----- Textauszug
Was ist Freundschaft? / Kurzgeschichte
Als ich heute anfing, mit dem Bügeleisen die Falten aus meiner Wäsche zu bügeln, dachte ich an meine allerbeste Freundin. Sie hat so gerne gebügelt und mich immer ausgelacht, wenn ich das Bügeleisen am liebsten in die Ecke geworfen hätte.
Ich muss leider sagen, dass sie gerne gebügelt hat, denn sie lebt schon seit 16 Jahren nicht mehr.
Ich denke oft an sie. Wir lernten uns schon als Babys kennen. Fünfzig Jahre lang war sie meine allerbeste Freundin.
Sie war ein toleranter liebenswerter Mensch und hat mich und mein Leben wohlwollend begleitet. Meine Familie gehörte zu ihrem Leben und ich zu ihrer Familie. Bereits als Kinder verbrachten wir fast jeden Tag miteinander.
----------
## Aufgaben
**a.** Wiederholen Sie aus der Kurzgeschichte über Freundschaft den Abschnitt von „Ich muss leider“ bis einschließlich „sie meine allerbeste Freundin.“ wortgetreu.
**b.** Seit wie vielen Jahren lebt die Freundin laut der Kurzgeschichte über Freundschaft nicht mehr?
----- Gespeicherte Daten
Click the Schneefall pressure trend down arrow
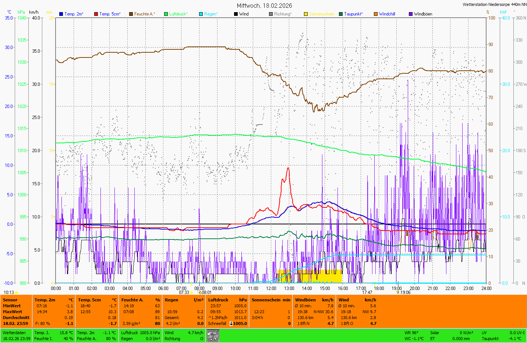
----------
## Lösungen
**a.**
Ich muss leider sagen, dass sie gerne gebügelt hat, denn sie lebt schon seit 16 Jahren nicht mehr.
Ich denke oft an sie. Wir lernten uns schon als Babys kennen. Fünfzig Jahre lang war sie meine allerbeste Freundin.

**b.** Seit 16 Jahren.